# Fear And Love



## Harry Haller

Well friends, I have finally done it, after many many years of trying, I have finally overcome fear. As I sit here on this sunday morning, devoid of any fear, looking out my shop window at the park opposite, at the children, at the families, I feel no fear.




 

So, how does it feel? Empty, lonely, isolated, but all in a positive good way, I don't really yearn for anything, there is nothing I would particularly like to do today, other than what I am doing anyway, loading up laptops, playing music loudly, there is nothing I particularly wish to eat, no car I particularly would like to drive, no woman I would particularly like to sleep with, nothing.

I am not happy, I have not felt the feeling of happiness for some time now, however, I do feel a sense of contentment, of not being pulled in directions, of not having an agenda.

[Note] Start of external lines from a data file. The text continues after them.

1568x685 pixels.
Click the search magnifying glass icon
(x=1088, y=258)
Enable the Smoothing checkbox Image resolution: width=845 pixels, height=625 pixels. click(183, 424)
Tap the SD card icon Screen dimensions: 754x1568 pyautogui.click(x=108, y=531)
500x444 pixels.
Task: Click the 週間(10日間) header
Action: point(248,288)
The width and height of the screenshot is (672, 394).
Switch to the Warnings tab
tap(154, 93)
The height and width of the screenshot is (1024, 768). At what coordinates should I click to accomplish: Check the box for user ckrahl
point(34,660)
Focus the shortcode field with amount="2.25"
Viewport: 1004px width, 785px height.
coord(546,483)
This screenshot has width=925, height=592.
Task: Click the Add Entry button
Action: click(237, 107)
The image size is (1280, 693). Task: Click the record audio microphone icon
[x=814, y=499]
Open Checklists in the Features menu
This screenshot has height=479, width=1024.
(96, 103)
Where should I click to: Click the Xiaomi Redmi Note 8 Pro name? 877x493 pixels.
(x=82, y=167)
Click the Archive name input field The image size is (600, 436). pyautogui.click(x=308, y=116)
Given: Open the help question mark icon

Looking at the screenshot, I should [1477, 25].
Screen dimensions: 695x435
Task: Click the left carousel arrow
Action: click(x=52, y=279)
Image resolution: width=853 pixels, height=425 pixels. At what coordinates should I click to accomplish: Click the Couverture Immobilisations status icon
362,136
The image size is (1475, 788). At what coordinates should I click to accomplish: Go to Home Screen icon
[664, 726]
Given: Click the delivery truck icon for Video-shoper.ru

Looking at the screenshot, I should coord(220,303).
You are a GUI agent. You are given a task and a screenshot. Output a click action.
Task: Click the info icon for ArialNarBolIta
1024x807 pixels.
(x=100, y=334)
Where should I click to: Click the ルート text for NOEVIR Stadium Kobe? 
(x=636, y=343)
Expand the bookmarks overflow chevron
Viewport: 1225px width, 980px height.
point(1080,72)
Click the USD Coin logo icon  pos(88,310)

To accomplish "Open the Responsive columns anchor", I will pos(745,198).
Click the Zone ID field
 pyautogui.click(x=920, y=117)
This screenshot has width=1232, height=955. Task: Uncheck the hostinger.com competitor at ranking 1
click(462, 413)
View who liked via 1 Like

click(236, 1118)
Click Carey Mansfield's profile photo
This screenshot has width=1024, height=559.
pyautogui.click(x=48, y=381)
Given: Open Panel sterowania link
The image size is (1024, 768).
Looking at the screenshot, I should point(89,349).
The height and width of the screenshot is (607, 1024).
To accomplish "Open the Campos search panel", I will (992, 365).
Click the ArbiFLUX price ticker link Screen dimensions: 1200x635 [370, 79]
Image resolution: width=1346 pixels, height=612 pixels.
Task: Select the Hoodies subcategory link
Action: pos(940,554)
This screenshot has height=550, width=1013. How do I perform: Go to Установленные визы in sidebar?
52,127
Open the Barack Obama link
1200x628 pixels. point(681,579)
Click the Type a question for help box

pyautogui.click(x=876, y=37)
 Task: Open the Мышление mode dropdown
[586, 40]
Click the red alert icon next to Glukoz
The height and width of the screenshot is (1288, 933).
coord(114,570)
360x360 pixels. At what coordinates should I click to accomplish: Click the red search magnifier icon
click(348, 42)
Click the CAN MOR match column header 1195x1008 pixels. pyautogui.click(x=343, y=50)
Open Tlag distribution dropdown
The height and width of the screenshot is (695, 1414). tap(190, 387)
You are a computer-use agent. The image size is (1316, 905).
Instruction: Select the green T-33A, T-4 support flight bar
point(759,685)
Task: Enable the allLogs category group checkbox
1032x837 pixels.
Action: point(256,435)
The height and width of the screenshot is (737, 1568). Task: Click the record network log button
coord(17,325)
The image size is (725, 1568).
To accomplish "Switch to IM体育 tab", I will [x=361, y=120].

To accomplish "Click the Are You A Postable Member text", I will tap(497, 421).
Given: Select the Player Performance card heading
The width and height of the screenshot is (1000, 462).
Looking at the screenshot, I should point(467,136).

When I was a child, I used to read Asterix comics, loved them, still read them now, I remember being bemused by the final scene, it was always the same, the Gauls eating roast boar, everyone tucking in and enjoying themselves, the bard tied up so he could not sing, it was a joyous scene, all apart from two gauls, and it was always the same two gauls, they were doing the cooking, and the serving, and they would roast huge boars and then bring them to the other Gauls. I always felt sorry for them, why were they not enjoying themselves, why were they not eating boars, how come they got stuck with that gig?. Lately I am starting to understand, their pleasure was in serving, in giving, in being one of the many cogs in this world that keep things turning, maybe they were happier being on the serving side than the eating side.

Yet, for all that I feel I have learned, all that I have embraced, I also know this is not Sikhism, Sikhs do not fear, but they do love, rid yourself of fear in the wrong way, and you lose everything, love, desire, hope, optimism, you become empty, as indeed I am, but it is a contented emptiness, nonetheless devoid of love. There is a saying that if you fear nothing, then you love nothing, as you have nothing to fear to lose, I would wager that is true.

A good Sikh fears nothing, loves everything, and is a cog to the universe, until he/she becomes part of the universe. Why does that feel so hard right now, if I start to love everything, then by default the fear will come back, the cog bit is ok, the hard one is to love without fear


----------



## Harry Haller




----------



## chazSingh

Interesting read harry Ji,

Just my thoughts on your comment below
*"There is a saying that if you fear nothing, then you love nothing, as you have nothing to fear to lose, I would wager that is true"*

Do you feel that love is only love once you feel a fear to lose them, or of maybe losing them...that that fear is a marker to signal love?

To me personally, if i love someone (with no attachments)...the relationship is completely free...if that person so wishes to leave me...that is fine...for i love them...i would not wish them to stay with me because they felt they had to...love is complete freedom.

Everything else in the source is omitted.